------ Text to read

Single by Eddie Holland
- A-side: "I'm on the Outside Looking In"
- B-side: "I Couldn't Cry If I Wanted To"
- Released: October 16, 1963
- Recorded: Hitsville USA (Studio A); November 2, 1962 & April 19, 1963
- Genre: R&B
- Label: Motown 1049
- Songwriter(s): Norman Whitfield Eddie Holland
- Producer(s): Norman Whitfield

Eddie Holland singles chronology
| "Baby Shake" (1963) | "I'm On The Outside Looking In" / "I Couldn't Cry If I Wanted To" (1963) | "Leaving Here" (1963) |

= I Couldn't Cry If I Wanted To =

"I Couldn't Cry If I Wanted To" is a 1962 Motown song written by Edward Holland, Jr. and Norman Whitfield. It would later be released as B-sides for singles by the Temptations (in 1966) and Holland himself (in 1963), both of which were produced by Whitfield.

------------

[Set of tasks]
1. Please copy the portion of the song article that opens with the words "Eddie Holland singles" and closes with "produced by Whitfield.", reproducing it word for word.
2. According to the song article, on what date was the single released?
3. Carry on writing the song article, starting right after its last sentence.

------ Data block

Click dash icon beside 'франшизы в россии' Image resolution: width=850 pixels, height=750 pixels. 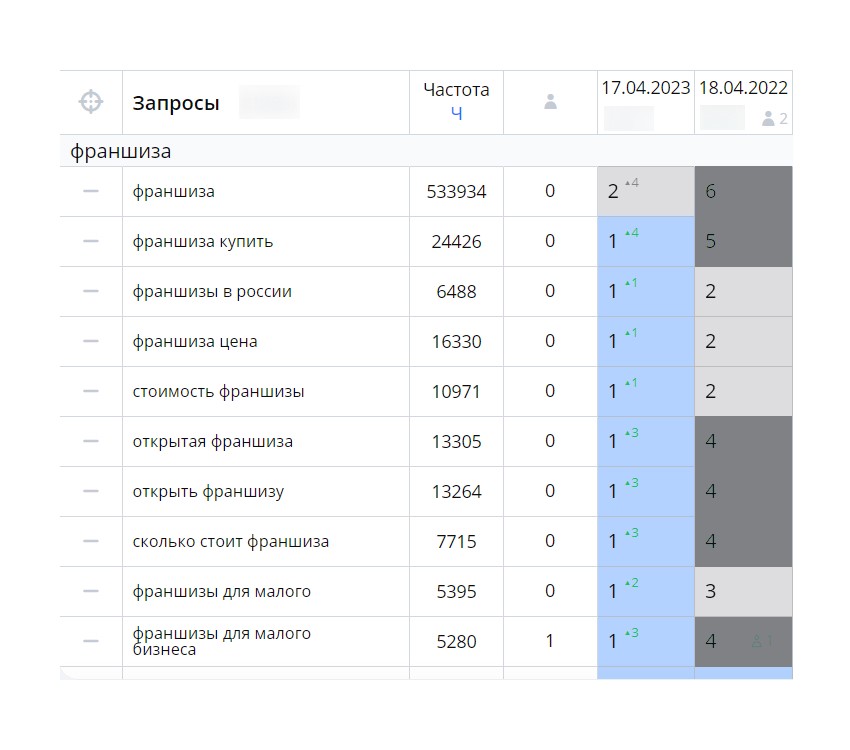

------------

[Written answers]
1.
Eddie Holland singles chronology
| "Baby Shake" (1963) | "I'm On The Outside Looking In" / "I Couldn't Cry If I Wanted To" (1963) | "Leaving Here" (1963) |

= I Couldn't Cry If I Wanted To =

"I Couldn't Cry If I Wanted To" is a 1962 Motown song written by Edward Holland, Jr. and Norman Whitfield. It would later be released as B-sides for singles by the Temptations (in 1966) and Holland himself (in 1963), both of which were produced by Whitfield.

2. October 16, 1963

3.
In the Temptations case, their recording had spent four years in the vault before being remixed in June 1966 and released that November, making it the last recording from the period of the original lineup to be put on a single (as a B-side). It is also one of the few B-sides that was led by Paul Williams since David Ruffin, whose vocals are not on this track due to being recorded before he joined, took his spot as the group's main lead singer.

Cash Box said that the Temptations version has a "powerful soul sound."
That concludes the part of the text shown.